**TEXT PASSAGE:**
-- Begin --

Simon Enever is a seasoned product designer and brand builder, best known as the founder and former CEO of Quip, the oral care company that has redefined how more than 15 million Americans think about their everyday health habits. Under Simon’s leadership, Quip scaled from an idea on a page to a category-defining brand, selling over 50 million products and generating nine-figure annual revenues, all while keeping customer experience front and center.

Today, Simon continues to shape how great products and experiences come to life with the launch of So&So, a startup studio building new disruptor brands while also lending skills and experience to help founders launch and scale their own companies. He brings that same customer-first mindset to his work with scale-ups, focusing not just on what sells, but how customers feel along every step of the journey. Hello, Simon. Welcome and thank you for joining us.

Simon Enever:

My pleasure to be here, Rob. Excited to talk about this.

Rob Hamblett:

Well, let’s start from the start. Outside of the fashion industry, the journey from designer to CEO isn’t a very well-trodden path. How did this happen for you and what was it like?

Simon Enever:

Yeah, there’s not too many examples, I don’t think. There’s some famous ones that went from industrial design to driving big companies. But I always wanted to own my own business. I think that got rebranded into entrepreneurship at some point. So I think that phase, which is quite a lot of the first few years, was very natural. It’s just something I wanted to do, leading a team I enjoyed doing. But yeah, once you get to that kind of scale and you start to see the company meet those more classic CEO, traits, guess. I actually think the industrial design degree I did was oddly suited to the skills you needed. It’s a degree where you kind of learn a bit of everything. You’ve got to dabble across a whole bunch of different skill sets. You’re very broad and not so deep, perhaps, in certain areas, which is kind of that CEO thing, being across everything.

And so much of it was vision building, storytelling, and presentation, which is a massive part of being a CEO, especially as you grow your team. I would probably say on the part that you’re not prepared for, is the growing the team part. think most people would say that whatever their background and education, it’s hard to educate those experiences, but the phases of team growth from the difference of 0 to 5, 5 to 15, 15 to 50 people and then, know, 50, we got up to about 250 at some point is it’s amazing the different phases you go through and you can’t be taught that and you learn a lot of lessons along the way. But yeah, you know, overall it was odd how applicable the degree was actually to that role.

Rob Hamblett:

So you had the educational background, not necessarily the experience of growing, scaling, doing things differently. Where did you go to get support for that?

-- End --

**DATASET RECORDS:**
-- Begin --

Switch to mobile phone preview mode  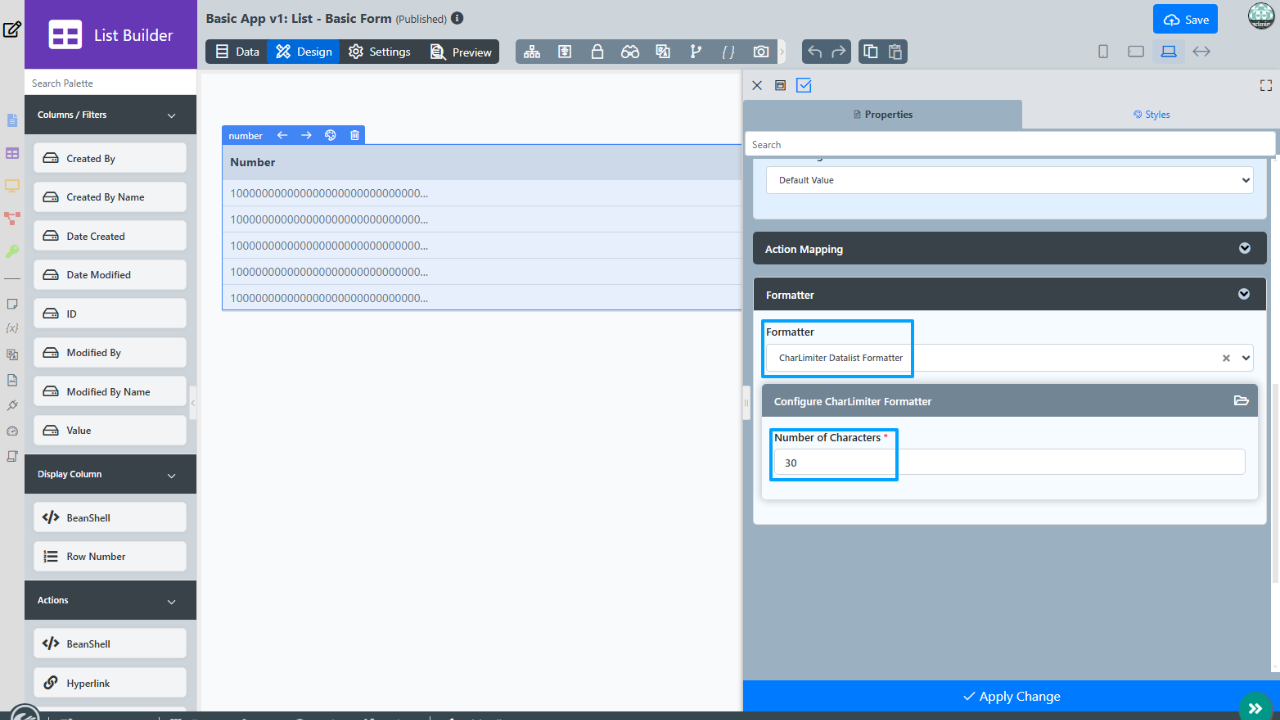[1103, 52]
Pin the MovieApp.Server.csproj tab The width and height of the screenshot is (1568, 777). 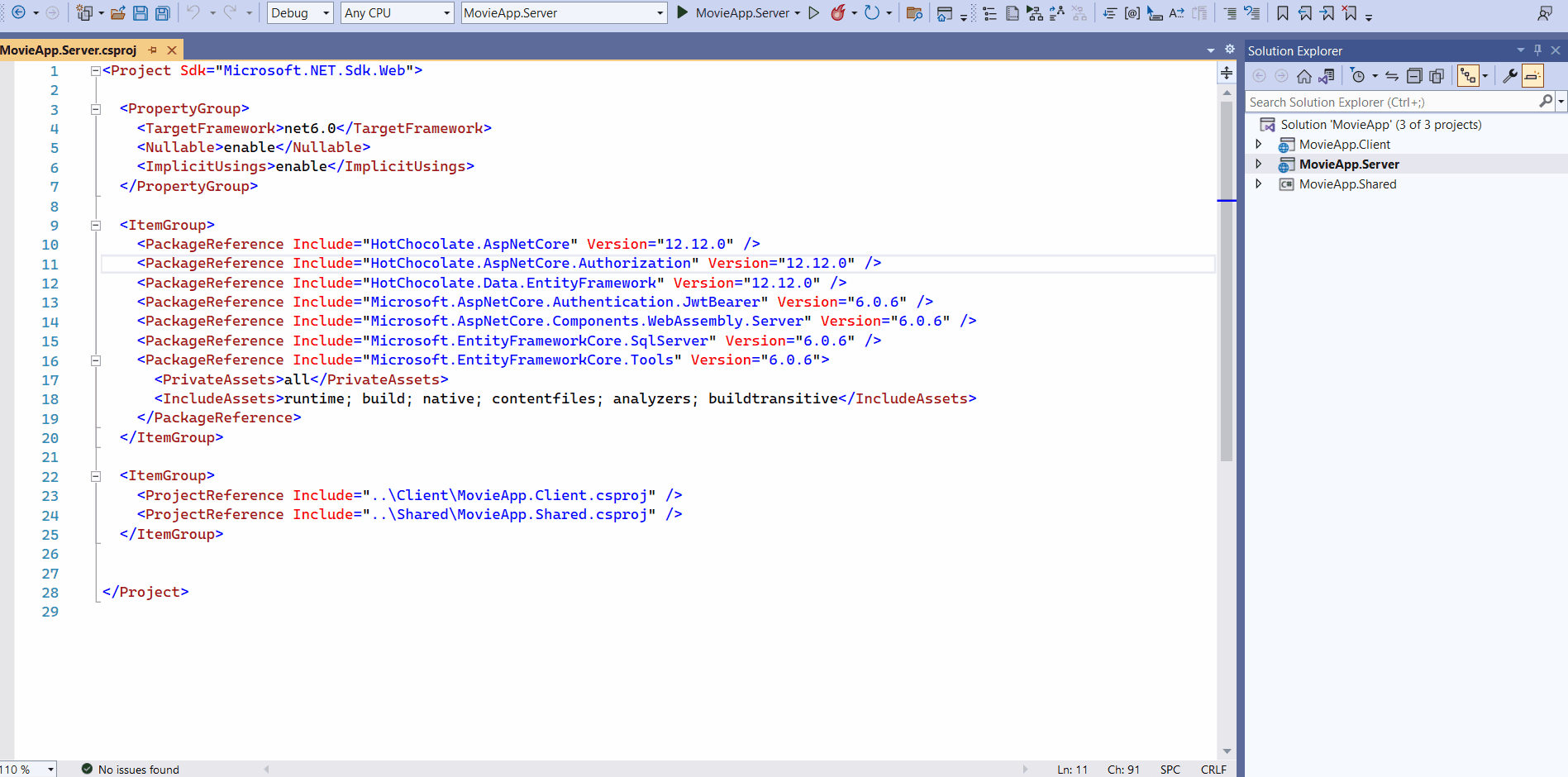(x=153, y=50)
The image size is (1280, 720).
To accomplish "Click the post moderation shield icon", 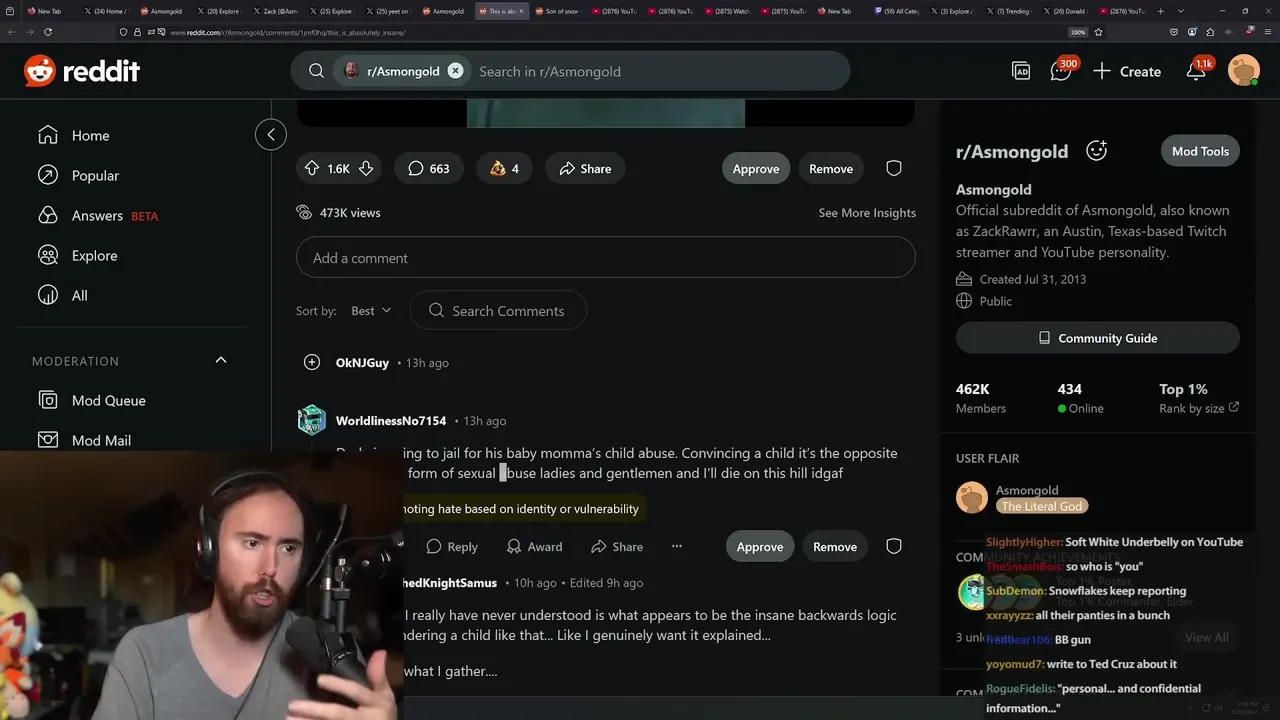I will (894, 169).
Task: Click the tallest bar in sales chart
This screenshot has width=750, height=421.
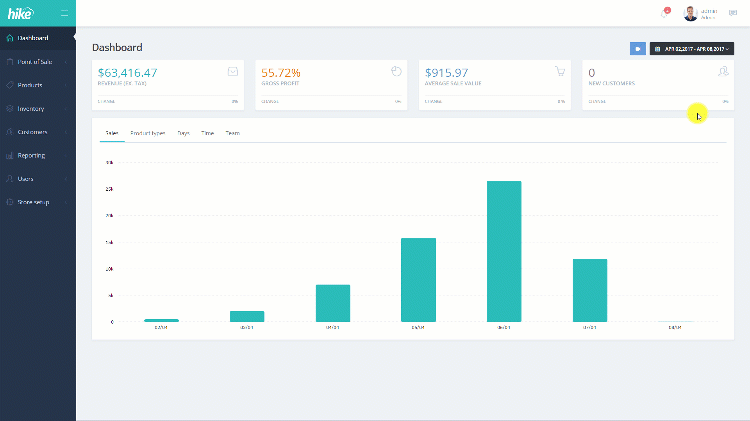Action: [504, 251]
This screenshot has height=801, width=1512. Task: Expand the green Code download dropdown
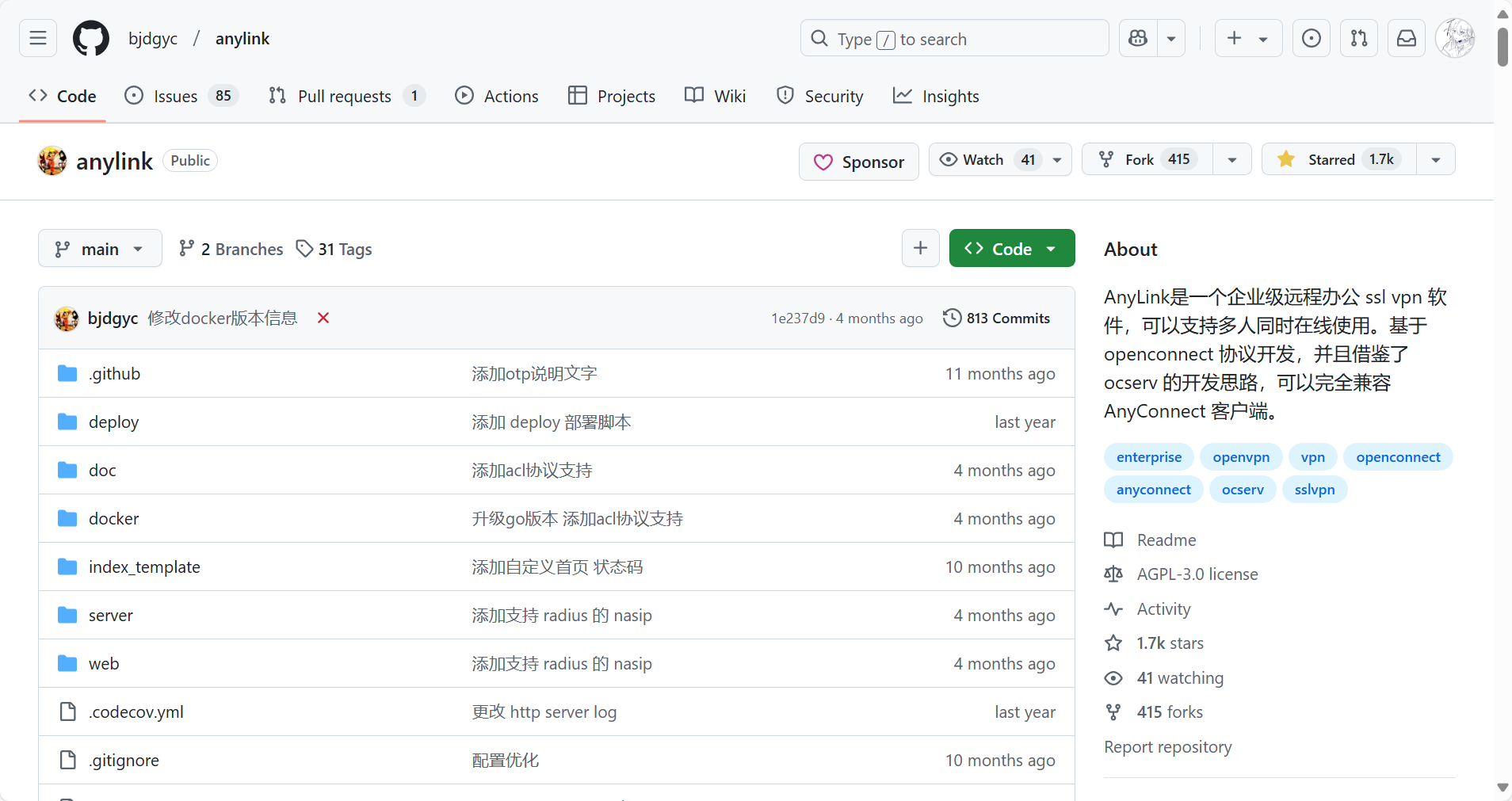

-- End --

**STATED TASK:**
How many products did Quip sell under Simon Enever's leadership, according to the interview with him? The items come from a source unrelated to the text.

**FINAL ANSWER:**
Over 50 million products.